Il faudra cependant que j’aille, le plus tôt possible, polir tout ça en Angleterre :)
@ Alcib : J’ai beaucoup de mal avec l’accent britannique. Pour le marathon, j’envisage aussi celui de Montréal. Ça évite le stress du voyage et j’imagine que dormir dans son lit, la veille, ça peut aider…
On s’adapte rapidement à l’accent britannique. Depuis plusieurs années, c’est l’accent d’ici, et celui des États-uniens, avec lesquels j’ai du mal. On s’habitue vite à la qualité :)
Dormir dans son lit, oui, ça peut certainement aider à être plus en forme le lendemain… à condition de pouvoir dormir.
Mais il m’est arrivé de passer la nuit dans un lit que je ne connaissais pas quelques heures auparavant et, le lendemain, d’être choisi (après un examen écrit) pour participer le jour même à un jeu télévisé dans lequel j’avais remporté pas mal d’argent :)
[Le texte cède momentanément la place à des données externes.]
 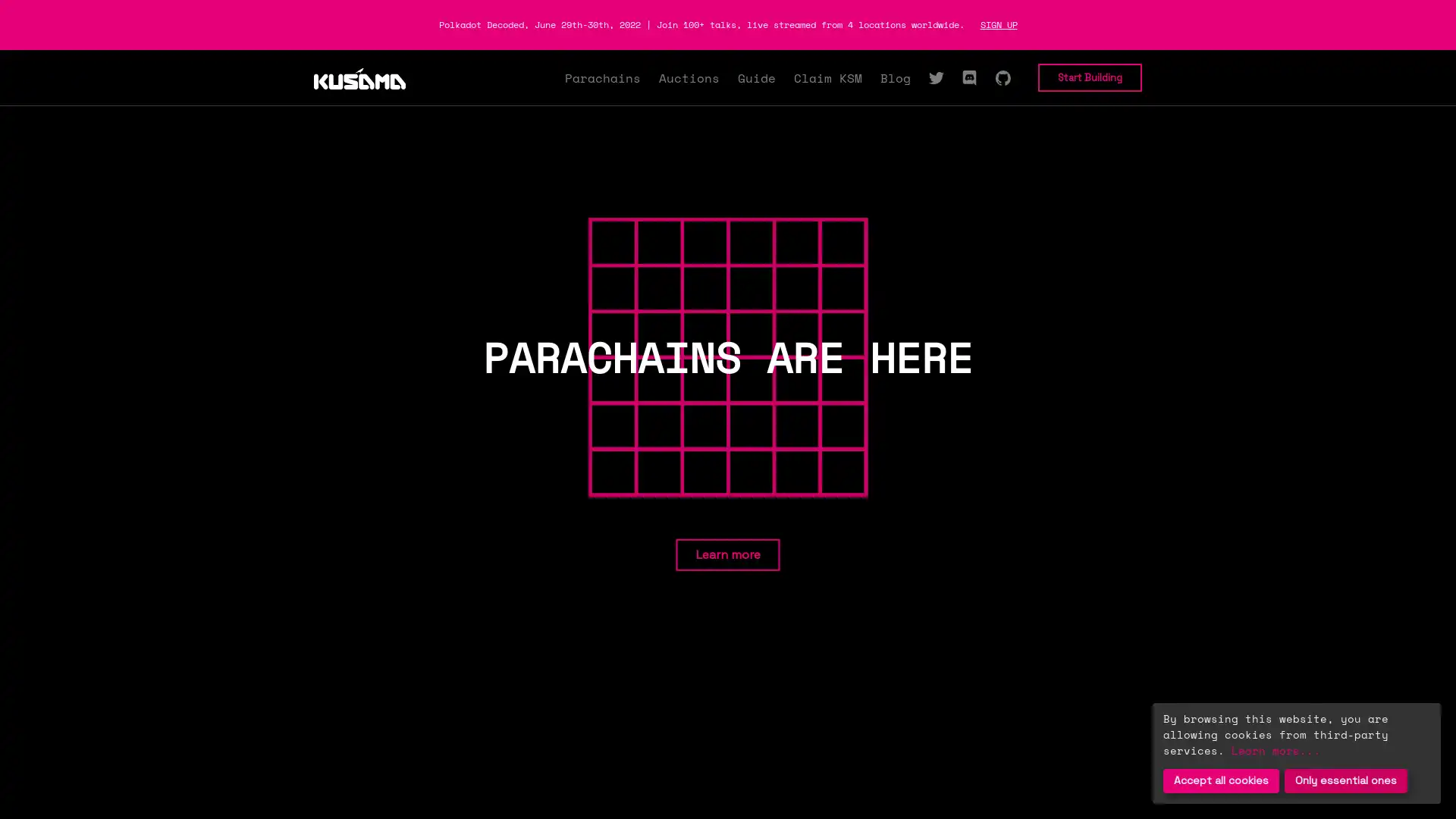 What do you see at coordinates (1346, 780) in the screenshot?
I see `Only essential ones` at bounding box center [1346, 780].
Pour un premier marathon pour ma part je recommande fortement de le faire chez soi (mon premier a été à Paris) surtout qu’avec le stress tu ne dormiras probablement pas beaucoup la nuit d’avant
@ Patrick : Le mauvais côté du marathon de Montréal, c’est qu’il y a peu de spectateurs sur la majorité du trajet. Une partie du parcours traverse une zone industrielle déprimante. Et l’an dernier, l’arrivée était vraiment mal organisée. Dans mon lit ou ailleurs, je risque de ne pas dormir. Malgré tout, je penche pour Montréal. Je me laisse la semaine pour décider.
@ Alcib : Je trouve l’accent britannique charmant et très sexy. Mais je ne lui attribue aucune supériorité sur l’anglais de l’Amérique du Nord. (Comme je ne pense pas que le français parlé en France soit supérieur à celui parlé au Québec.) Ces façons de vivre et de faire évoluer une langue, ces accents sont simplement différents et je crois que c’est cet aspect vivant des langues qui en fait toute la beauté.